BACKGROUND

Targeted hepatocellular carcinoma (HCC) therapy was carried out to improve the efficacy of liver cancers. The aim of this study was to develop transferrin (Tf) modified, self-assembled polymeric nanoparticles for co-delivery doxorubicin (DOX) and cisplatin (DDP), to achieve combination tumor therapy.

METHODS

Tf modified polyethylene glycol (PEG) containing DOX prodrug (Tf-PEG-DOX) was synthesized. DDP containing poly(lactic-co-glycolic) acid (PLGA) materials (PLGA-DDP) were prepared.
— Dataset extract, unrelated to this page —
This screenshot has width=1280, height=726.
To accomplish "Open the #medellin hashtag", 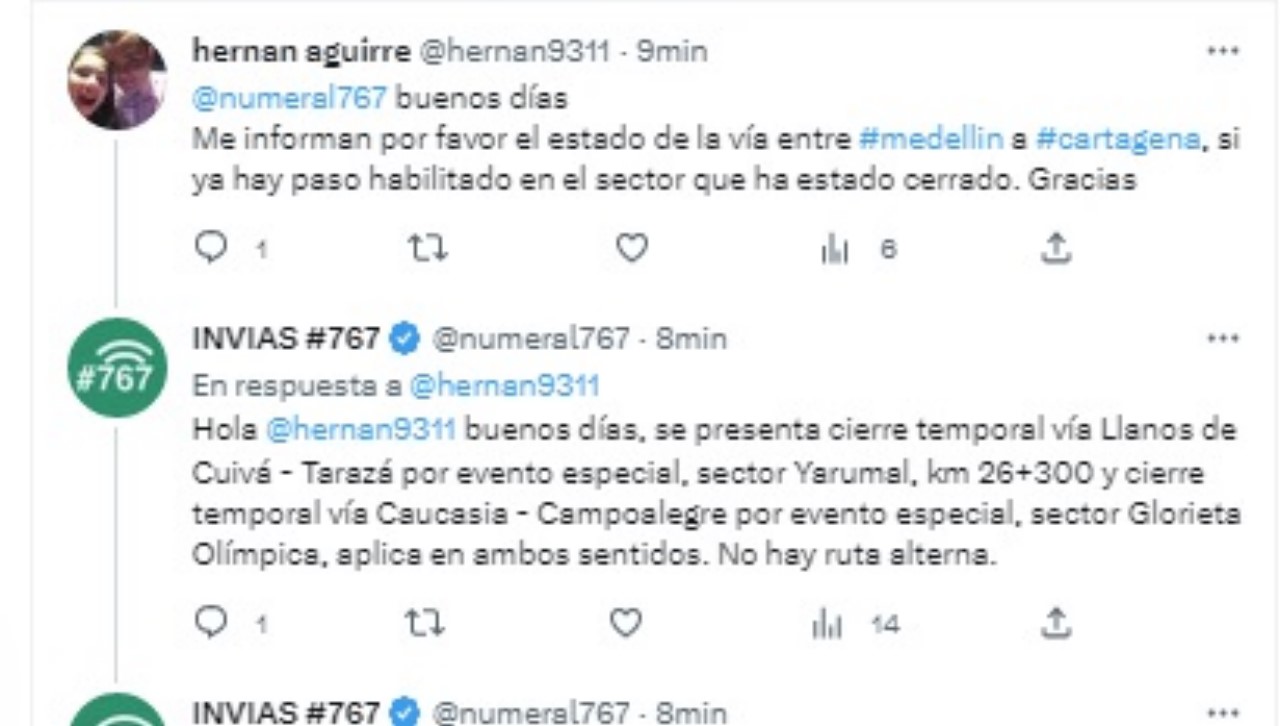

Tf modified DOX and DDP loaded PLGA nanoparticles (Tf-DOX/DDP NPs) were prepared by using nanoprecipitation method. The particles sizes, zeta potentials, drug loading effects were characterized. The cytotoxicity of the NPs was evaluated in human hepatoma carcinoma cell lines (HepG2 cells), and in vivo anti-tumor was observed in mice bearing human HepG2 cells model.

RESULTS

Tf-DOX/DDP NPs displayed higher cytotoxicity and enhanced antitumor activity both in vitro and in vivo over their non-modified and single drug loaded counterparts.

CONCLUSION

Tf-DOX/DDP NPs can achieve outstanding anti-tumor activity due to the combination effect of two drugs and the active targeting ability of Tf ligands. The self-assembled polymeric nanomedicine could act as an efficient therapy method for HCC treatment.